Coarse flake products are quite scarce globally and command higher premiums than finer grained concentrates. A continued supply constraint in the coarse flake market sector could result in continued strong pricing in the near to medium term, according to Sovereign management.
Managing Director Dr Julian Stephens said: “… Malingunde is the world’s best flake graphite project.
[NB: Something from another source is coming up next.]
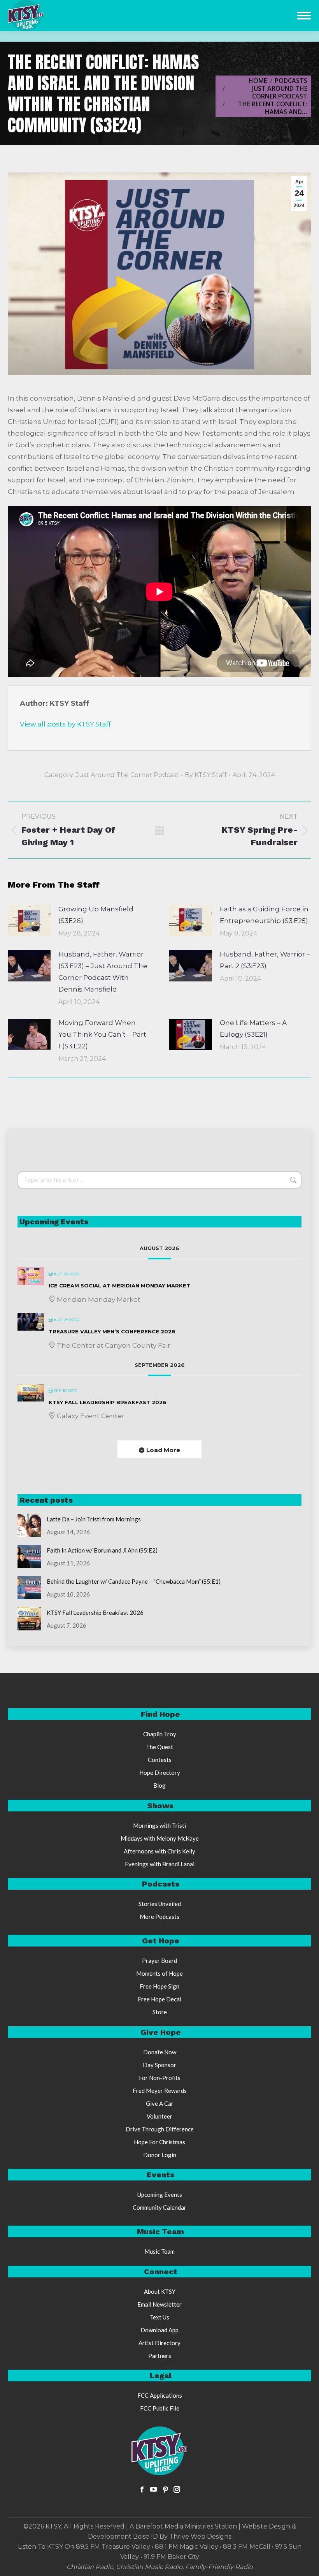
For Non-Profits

The high-grade, soft, free-dig saprolite-hosted ore, requiring no primary crush or grind combined with a simple and proven flowsheet results in low capital intensity and extremely low operating costs.”
“Malingunde is an unparalleled, low technical risk, high margin project that provides significant cashflows with substantial upside scalability into a growing graphite market.”
Malingunde is somewhat of a rare beast, being the world’s largest reported saprolite-hosted flake graphite deposit and its reserve grade of 9.5% TGC would have most of its Madagascan based peer group green with envy.
The project is also able to boast excellent existing infrastructure with the recent upgrade and refurbishment of the railway line from the landlocked Malawi to Nacala Port in northern Mozambique, about 800km to the southeast.
The deposit is located just 20km from Malawi’s capital Lilongwe and just 10km from a planned electricity sub-station at Bunda, expected to be completed in 2024.
The region also has a high-quality road network to site which is mostly bituminised, with a 10km all-weather gravel road branching to the project site, which has plentiful process water available.
The company also holds the Duwi flake graphite project near Lilongwe, which has a combined mineral resource estimate of 85.9 million tonnes grading 7.1% TGC in three separate deposits, located about 30km northeast of Malingunde.
Sovereign is onto something pretty neat in Malawi and the timing of the project could not be any better with the lithium-ion battery market exploding around it and the refractory and fire-retardant markets still able to do a lot of the heavy financial lifting.
Perhaps the biggest single advantage of Sovereign Metals Malingunde graphite project is its sublimely low CAPEX figure that the company says it can clean up in just three years.
Whilst CAPEX is often the biggest killer of otherwise good mining projects, at just USD$49m, Sovereign should be able to jump this hurdle at a canter.